Vivir libremente esta elevación es una elección de ser, como el Crucificado, mártires del amor y mártires de todo lo que ennoblece y dignifica al ser humano a diferencia de todos los venenos de las serpientes terrenales; pues eso es lo más sabroso en la vida. La existencia del mal en el mundo, el dolor, la enfermedad, los males morales… todo ello hace de lo terrenal un suelo sobre el cual se mueven las serpientes venenosas, mientras que el madero de la cruz se convierte en lugar y cielo para los discípulos del amor divino quienes saben cómo extender sus manos para abrazar todo dolor en este mundo y oponerse al mal. El verdadero cristiano no puede descansar mientras su Señor se encuentra herido. La realidad del amor en lo profundo de la realidad del dolor no acepta otra política que la del testimonio de la Cruz. Así, San Pablo dice en la carta que leemos hoy:“Mas lejos esté de mí gloriarme” de interés, gloria, dinero, o algo de este mundo, “salvo en la cruz de nuestro Señor Jesucristo, por el cual el mundo me es crucificado a mí, y yo al mundo” (Gal 6:14).
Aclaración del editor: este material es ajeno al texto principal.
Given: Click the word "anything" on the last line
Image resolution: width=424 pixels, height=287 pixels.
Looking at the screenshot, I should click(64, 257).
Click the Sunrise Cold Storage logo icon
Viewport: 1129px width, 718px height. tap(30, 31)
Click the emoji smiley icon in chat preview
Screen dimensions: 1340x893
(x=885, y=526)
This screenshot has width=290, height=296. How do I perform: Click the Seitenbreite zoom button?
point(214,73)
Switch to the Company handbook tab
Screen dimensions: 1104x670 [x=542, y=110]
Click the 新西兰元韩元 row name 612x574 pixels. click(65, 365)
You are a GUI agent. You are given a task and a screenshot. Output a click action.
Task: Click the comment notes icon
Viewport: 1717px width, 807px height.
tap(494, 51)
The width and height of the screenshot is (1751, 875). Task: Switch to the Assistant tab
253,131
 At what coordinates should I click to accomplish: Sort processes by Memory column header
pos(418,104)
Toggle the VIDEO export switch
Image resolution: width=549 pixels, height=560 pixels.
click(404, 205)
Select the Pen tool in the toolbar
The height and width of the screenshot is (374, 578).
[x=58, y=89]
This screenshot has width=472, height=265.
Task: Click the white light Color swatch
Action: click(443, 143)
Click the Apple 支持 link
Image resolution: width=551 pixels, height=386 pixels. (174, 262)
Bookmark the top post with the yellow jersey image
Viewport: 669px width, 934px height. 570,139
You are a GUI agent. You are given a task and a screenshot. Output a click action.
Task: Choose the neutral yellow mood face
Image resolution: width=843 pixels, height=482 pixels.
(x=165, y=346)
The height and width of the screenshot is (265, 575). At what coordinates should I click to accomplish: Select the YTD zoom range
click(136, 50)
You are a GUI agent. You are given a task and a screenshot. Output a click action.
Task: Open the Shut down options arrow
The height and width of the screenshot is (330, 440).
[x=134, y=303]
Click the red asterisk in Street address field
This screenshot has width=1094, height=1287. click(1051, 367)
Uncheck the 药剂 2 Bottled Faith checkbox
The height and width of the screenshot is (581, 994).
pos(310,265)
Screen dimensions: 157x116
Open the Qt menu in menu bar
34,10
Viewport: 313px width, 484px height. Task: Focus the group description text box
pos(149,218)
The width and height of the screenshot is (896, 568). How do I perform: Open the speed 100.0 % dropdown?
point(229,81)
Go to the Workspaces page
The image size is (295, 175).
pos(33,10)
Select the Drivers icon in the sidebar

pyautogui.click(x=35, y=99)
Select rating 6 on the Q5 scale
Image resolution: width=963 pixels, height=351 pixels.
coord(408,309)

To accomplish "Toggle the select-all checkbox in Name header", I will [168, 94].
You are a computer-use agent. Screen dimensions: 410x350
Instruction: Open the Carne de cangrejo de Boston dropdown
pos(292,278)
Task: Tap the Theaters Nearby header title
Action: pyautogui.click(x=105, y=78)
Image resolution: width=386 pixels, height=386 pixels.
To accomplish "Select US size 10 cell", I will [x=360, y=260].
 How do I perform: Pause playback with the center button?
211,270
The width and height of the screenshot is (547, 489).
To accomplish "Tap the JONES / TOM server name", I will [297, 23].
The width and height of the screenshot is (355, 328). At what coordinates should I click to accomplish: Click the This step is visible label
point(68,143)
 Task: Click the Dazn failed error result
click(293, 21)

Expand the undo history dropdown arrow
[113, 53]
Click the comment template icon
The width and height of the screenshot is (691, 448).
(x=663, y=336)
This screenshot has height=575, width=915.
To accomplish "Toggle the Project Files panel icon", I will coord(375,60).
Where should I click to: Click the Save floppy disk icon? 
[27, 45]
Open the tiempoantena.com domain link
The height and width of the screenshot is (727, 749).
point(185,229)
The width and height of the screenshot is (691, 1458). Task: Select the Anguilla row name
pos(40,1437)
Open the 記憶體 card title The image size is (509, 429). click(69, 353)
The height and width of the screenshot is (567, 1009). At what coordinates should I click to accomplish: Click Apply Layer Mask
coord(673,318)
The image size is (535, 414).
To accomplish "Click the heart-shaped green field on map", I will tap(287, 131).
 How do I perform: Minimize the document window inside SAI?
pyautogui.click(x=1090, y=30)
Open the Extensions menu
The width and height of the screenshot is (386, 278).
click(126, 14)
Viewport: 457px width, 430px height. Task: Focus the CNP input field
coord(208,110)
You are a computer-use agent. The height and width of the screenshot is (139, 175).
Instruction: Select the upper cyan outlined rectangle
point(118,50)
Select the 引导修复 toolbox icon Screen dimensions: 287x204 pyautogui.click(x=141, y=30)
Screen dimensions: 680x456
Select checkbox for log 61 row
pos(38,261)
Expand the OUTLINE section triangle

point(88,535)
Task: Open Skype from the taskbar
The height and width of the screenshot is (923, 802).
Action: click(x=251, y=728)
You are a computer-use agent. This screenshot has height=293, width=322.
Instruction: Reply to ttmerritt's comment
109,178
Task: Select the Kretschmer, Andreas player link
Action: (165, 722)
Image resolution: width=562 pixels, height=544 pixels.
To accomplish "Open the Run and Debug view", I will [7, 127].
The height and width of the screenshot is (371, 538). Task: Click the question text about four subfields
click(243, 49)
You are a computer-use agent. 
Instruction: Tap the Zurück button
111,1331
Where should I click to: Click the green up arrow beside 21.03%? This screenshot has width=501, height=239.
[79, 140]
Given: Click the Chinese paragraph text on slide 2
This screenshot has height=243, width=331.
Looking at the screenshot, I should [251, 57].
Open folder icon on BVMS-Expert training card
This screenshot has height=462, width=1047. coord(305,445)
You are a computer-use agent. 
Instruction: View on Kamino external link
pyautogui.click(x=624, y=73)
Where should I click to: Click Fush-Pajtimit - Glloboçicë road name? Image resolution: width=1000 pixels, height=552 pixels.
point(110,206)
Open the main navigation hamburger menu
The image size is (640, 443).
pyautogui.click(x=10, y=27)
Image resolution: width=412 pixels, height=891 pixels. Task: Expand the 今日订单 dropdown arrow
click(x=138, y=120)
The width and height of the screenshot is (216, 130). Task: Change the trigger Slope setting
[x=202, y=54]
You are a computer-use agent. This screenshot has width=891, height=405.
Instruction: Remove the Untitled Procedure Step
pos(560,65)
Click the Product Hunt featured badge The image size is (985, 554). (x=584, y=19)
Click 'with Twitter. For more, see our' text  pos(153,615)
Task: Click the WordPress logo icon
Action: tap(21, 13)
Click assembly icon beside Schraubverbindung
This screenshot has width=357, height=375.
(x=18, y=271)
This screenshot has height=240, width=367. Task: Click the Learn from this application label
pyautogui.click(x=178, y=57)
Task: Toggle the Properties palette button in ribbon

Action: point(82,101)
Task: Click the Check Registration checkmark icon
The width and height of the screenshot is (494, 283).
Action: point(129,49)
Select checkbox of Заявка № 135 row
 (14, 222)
La Cruz no es muerte, sino una actitud libre que da vida y alegría. La muerte es el hecho de aceptar la realidad del mal. La vida es hacer todo lo que es bueno en pos de todo lo bueno. La elevación de la serpiente en el desierto es una prefiguración de la elevación de Cristo sobre la cruz. Y la crucifixión de Cristo (su elevación) es una prefiguración de nuestra elevación y de la crucifixión de todo aquel que Él ama. La vida no viene sino sólo de la extensión de nuestros brazos por amor a Dios y en signo de martirio por el dolor humano. El amor no es estático, sino dinámico; el amor es la vida; el amor adora la Cruz.

Así, tal cómo Jesús fue “levantado” en el Gólgota fuera de la ciudad (Jerusalén), así también todo hijo de hombre debe ser “levantado” para que el mundo no perezca sino que tenga la vida eterna. Amén.